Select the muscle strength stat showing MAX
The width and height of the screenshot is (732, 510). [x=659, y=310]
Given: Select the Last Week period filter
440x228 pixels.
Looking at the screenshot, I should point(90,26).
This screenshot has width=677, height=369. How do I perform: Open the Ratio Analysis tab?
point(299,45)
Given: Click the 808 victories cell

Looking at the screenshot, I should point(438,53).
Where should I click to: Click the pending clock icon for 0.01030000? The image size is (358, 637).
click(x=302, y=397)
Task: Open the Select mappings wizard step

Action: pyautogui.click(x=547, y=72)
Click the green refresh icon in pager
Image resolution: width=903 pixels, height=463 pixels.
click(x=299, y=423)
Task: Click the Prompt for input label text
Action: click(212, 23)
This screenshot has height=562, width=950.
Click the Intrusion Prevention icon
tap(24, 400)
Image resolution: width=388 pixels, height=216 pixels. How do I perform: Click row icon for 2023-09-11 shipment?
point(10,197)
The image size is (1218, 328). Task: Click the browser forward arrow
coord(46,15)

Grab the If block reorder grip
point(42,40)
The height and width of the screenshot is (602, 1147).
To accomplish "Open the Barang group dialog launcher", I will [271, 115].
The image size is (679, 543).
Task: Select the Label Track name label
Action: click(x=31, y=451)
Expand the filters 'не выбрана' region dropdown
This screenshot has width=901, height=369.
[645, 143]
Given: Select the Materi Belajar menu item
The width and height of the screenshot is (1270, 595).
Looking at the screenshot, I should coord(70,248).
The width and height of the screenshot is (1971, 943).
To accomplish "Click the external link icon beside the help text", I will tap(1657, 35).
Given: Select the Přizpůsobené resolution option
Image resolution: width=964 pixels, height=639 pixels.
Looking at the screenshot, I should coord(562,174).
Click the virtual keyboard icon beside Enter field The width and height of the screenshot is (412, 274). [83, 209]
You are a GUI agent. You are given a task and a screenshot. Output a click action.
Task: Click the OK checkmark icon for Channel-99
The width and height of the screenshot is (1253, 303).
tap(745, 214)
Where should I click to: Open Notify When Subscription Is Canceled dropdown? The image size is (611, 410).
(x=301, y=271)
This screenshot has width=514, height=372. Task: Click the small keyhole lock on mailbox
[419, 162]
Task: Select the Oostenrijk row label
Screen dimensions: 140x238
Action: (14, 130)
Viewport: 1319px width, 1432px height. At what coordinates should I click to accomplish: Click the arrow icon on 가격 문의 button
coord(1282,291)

_____

**Exercise goal:**
Rewrite the lines starting with the one that contains "Where should I click to: Click" and going on through the one that contains "Looking at the screenshot, I should coord(70,248).", changing "Intrusion Prevention" to "Threat Prevention" and leaving everything else as it is. Return only those lines.

**The reply:**
Where should I click to: Click the pending clock icon for 0.01030000? The image size is (358, 637).
click(x=302, y=397)
Task: Open the Select mappings wizard step

Action: pyautogui.click(x=547, y=72)
Click the green refresh icon in pager
Image resolution: width=903 pixels, height=463 pixels.
click(x=299, y=423)
Task: Click the Prompt for input label text
Action: click(212, 23)
This screenshot has height=562, width=950.
Click the Threat Prevention icon
tap(24, 400)
Image resolution: width=388 pixels, height=216 pixels. How do I perform: Click row icon for 2023-09-11 shipment?
point(10,197)
The image size is (1218, 328). Task: Click the browser forward arrow
coord(46,15)

Grab the If block reorder grip
point(42,40)
The height and width of the screenshot is (602, 1147).
To accomplish "Open the Barang group dialog launcher", I will [271, 115].
The image size is (679, 543).
Task: Select the Label Track name label
Action: click(x=31, y=451)
Expand the filters 'не выбрана' region dropdown
This screenshot has width=901, height=369.
[645, 143]
Given: Select the Materi Belajar menu item
The width and height of the screenshot is (1270, 595).
Looking at the screenshot, I should coord(70,248).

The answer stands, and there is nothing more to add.